To install, follow these instructions on StackOverflow or my tweaked version below.
- Check to see if you have Java 8 by running
/usr/libexec/java_home -V
in the terminal. If you have it already, skip to step 4. Note: the version number should read something like 1.8.* - Download Java 8 from https://www.oracle.com/java/technologies/javase/javase-jdk8-downloads.html (I had to register to download)
- Run
/usr/libexec/java_home -V
in the terminal again to check that the install worked - Add the
JAVA_HOME
variable to your bash profile and your .Renviron file. To do so, either run the code below in the terminal OR (if you run into problems…)
echo "export JAVA_HOME=$(/usr/libexec/java_home -v 1.8)" >> $HOME/.bash_profile
echo "JAVA_HOME='$(/usr/libexec/java_home -v 1.8)'" >> $HOME/.Renviron
To add manually:
- Open your bash profile (
open ~/.bash_profile
in the terminal) and addexport JAVA_HOME=$(/usr/libexec/java_home -v 1.8)
on a new line - Open your .Renviron file (
open ~/.Renviron
) and addJAVA_HOME='/Library/Java/JavaVirtualMachines/adoptopenjdk-8.jdk/Contents/Home'
(replace the path with the output of/usr/libexec/java_home -v 1.8
if your path is different)
Step 1: Install the client
- If you have it installed already, uninstall PySpark:
pip uninstall pyspark
- Install the Databricks Connect client:
pip install -U databricks-connect==6.4.*
(make sure you get your Databricks version right!)
Step 2: Configure connection properties
You will need the following configuration properties:
- URL: https://yourgroupname.cloud.databricks.com/
- User token: get your personal access token with these instructions
- Cluster ID (see image below from the official docs)
- Org ID: ### (don’t remember how I got this but it was part of the process)
- Port: 15001
- Run
databricks-connect configure
and follow the instructions, filling in the configuration properties as written above - Not 100% sure if this is necessary at this stage but eventually you’ll want to set SPARK_HOME in your bash profile & .Renviron files. Use
databricks-connect get-spark-home
to get the appropriate path.
echo "export SPARK_HOME='/usr/local/lib/python3.7/site-packages/pyspark'" >> $HOME/.bash_profile
echo "SPARK_HOME='/usr/local/lib/python3.7/site-packages/pyspark'" >> $HOME/.Renviron
(Use the manual method from above if you run into problems.)
- Run
databricks-connect test
to check that the connection worked – if it worked, you’ll eventually get the message,All tests passed.

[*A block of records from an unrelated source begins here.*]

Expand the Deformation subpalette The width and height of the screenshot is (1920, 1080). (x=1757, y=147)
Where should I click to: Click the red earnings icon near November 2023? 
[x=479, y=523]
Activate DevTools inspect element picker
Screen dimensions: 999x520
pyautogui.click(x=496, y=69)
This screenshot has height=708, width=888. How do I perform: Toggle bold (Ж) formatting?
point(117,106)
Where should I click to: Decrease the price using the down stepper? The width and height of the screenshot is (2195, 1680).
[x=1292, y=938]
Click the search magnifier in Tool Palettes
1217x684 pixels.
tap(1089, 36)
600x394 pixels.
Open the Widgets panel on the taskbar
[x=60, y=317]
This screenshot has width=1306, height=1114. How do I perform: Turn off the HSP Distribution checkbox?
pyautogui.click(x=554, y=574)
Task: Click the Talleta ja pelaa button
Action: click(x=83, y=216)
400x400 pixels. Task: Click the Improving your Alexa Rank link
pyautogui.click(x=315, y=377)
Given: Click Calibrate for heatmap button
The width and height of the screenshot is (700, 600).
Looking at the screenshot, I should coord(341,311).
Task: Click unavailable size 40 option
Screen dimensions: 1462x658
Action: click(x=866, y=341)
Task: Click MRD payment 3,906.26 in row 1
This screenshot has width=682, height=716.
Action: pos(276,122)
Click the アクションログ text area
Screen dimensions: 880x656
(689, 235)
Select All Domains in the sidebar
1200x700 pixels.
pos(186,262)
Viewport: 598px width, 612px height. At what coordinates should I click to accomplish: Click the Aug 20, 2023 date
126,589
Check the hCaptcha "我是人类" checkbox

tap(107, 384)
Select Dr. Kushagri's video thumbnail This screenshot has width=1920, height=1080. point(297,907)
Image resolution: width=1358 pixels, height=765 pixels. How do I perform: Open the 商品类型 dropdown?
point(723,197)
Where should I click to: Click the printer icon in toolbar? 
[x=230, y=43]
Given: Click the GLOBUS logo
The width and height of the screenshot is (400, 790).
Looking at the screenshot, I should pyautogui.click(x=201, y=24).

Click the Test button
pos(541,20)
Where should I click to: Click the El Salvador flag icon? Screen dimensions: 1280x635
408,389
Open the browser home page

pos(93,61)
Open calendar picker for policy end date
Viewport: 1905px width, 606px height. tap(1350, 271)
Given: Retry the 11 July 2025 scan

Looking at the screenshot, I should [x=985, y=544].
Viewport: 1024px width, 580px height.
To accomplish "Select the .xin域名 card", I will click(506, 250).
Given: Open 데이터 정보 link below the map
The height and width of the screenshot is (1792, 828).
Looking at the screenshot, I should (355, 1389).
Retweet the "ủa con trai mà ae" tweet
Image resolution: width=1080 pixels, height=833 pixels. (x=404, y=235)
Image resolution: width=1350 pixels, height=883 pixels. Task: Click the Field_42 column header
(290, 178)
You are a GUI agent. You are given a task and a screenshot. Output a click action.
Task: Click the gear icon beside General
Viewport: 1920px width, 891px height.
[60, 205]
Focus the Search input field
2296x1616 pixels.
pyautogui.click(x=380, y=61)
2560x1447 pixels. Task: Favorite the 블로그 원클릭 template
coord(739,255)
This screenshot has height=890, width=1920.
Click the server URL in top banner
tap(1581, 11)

. Try restarting your computer & running again if you have problems. This worked for me! Initially, I got the error message below, but it went away when I tried a week later (probably because I had restarted my computer):
Testing scala command Could not find valid SPARK_HOME while searching [‘/Users/irenesteves’, ‘/usr/local/bin’]
Step 3: set up in R
There is RStudio set-up information in the Databricks documentation, but I found a bit of extra information in the RStudio documentation pages.
To start, you need to install sparklyr
:
# Install sparklyr if you don't already have it
# install.packages("sparklyr")
# Check to see if Spark has already been succesfully installed locally
sparklyr::spark_install_find()
# If not, install Spark locally
sparklyr::spark_install()
If you don’t have the JAVA_HOME
and SPARK_HOME
variables set in your .Renviron file yet, now is the time to do it (run the echo commands above or manually edit them using usethis::edit_r_environ()
). Once they’re set, you should be able to run the following anytime to get connected in R:
library(tidyverse)
library(sparklyr)
library(dbplyr)
sc <- spark_connect(method = "databricks")
You should be able to see all the Databricks tables in the Connections pane:
To see if you can actually work with the tables, test one out:
fi <- tbl(sc, "fireincidents")
# run `fi` to preview the "lazy" table
fi %>% count(`Ignition Cause`)
# you can use `collect()` to bring the data into R -- it can be heavy!
When you finish using your connection, simply disconnect with spark_disconnect(sc)
.
Conclusion
It’s a long and arduous process that requires lots of googling and stack-overflowing, but hopefully this post saved you a bit of time and pain.